Continue the highlighted projects list below, picking up after its final bullet.

─── TEXT BLOCK ───

Highlighted Projects

Foundation Deep Learning Model for CryoET Python · PyTorch
Dec. 2025 – Present
  • Working on a foundation DL model for object detection and segmentation in CryoET 3D tomograms.
  • Gathered ~1,600 3D tomograms and generated 350,000+ 3D patches for pretraining using the 3DINO self-supervised learning approach.
  • Finetuning the model on different downstream tasks and benchmarking against baseline models (in progress).
Agentic AI System for Digital Pathology Python · PyTorch · LangChain · VLM
Nov. 2025 – Present
  • Engineered a multi-modal agentic framework orchestrating custom tools for automated WSI analysis, including Visual Question Answering (VQA), report generation, and zero-shot classification and ROI segmentation.
  • Integrated state-of-the-art pathology foundation models (SlideChat, TITAN, CONCH, MUSK) to enable context-aware reasoning over gigapixel-scale images.

─── GIVEN DATA ───

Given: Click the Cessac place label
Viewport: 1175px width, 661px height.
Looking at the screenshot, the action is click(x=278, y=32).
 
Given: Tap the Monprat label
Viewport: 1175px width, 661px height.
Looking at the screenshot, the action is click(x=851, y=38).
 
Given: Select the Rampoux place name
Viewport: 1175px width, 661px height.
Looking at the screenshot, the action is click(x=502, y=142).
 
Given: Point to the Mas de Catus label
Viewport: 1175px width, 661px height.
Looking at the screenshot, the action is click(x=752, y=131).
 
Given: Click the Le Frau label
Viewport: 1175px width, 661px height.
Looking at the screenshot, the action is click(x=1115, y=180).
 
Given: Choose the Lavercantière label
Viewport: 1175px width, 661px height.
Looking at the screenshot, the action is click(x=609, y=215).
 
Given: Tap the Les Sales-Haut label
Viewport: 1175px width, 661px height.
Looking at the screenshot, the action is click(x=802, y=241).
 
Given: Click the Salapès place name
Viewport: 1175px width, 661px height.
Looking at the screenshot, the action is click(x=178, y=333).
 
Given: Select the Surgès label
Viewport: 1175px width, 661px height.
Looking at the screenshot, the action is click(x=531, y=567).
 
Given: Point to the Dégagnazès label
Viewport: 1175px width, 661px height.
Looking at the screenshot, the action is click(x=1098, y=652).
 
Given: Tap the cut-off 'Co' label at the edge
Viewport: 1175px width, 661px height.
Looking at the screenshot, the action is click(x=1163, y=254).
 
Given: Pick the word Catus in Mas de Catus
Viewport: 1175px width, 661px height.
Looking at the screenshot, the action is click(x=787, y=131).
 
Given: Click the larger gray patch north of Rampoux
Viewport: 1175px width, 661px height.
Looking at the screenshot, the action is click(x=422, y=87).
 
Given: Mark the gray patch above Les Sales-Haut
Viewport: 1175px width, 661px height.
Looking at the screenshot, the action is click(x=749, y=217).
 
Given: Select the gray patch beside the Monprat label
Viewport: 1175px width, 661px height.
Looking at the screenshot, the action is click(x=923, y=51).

───

▶ [ANSWER FOR THIS EXERCISE]:
  • Implemented a human-in-the-loop interface with a hierarchical k-means algorithm to iteratively refine model predictions, ensuring interpretability and clinical alignment.
MAPL3 — Mapping Axonal Projection in Light Sheet Microscopy in 3D Python · Bash
Jan. 2023 – May 2025
  • Developed a 3D computational pipeline for identifying individual axonal fibers and their brain-wide circuitry at single-fiber resolution.
  • Pioneered a novel DL architecture combining convolutional neural networks and vision transformers.
  • Deployed self-supervised approaches to improve model generalizability and reduce dependency on labeled data.
  • Designed and implemented parallelized image processing pipelines for pre- and post-processing [code].
ACE — AI-based Cartography of Ensembles Python · Fiji · Bash · Docker · Git
Jan. 2020 – Jan. 2025
  • Designed and implemented an end-to-end 3D pipeline for mapping local cell activity in tera-voxel scale (~1TB/sample) light sheet microscopy datasets.
  • Engineered an ensemble of convolutional and vision transformer-based models for soma segmentation.
  • Integrated Monte Carlo dropout for probabilistic model uncertainty estimation.
  • Optimized cluster-wise permutation statistical analysis for high-dimensional whole-brain microscopy data.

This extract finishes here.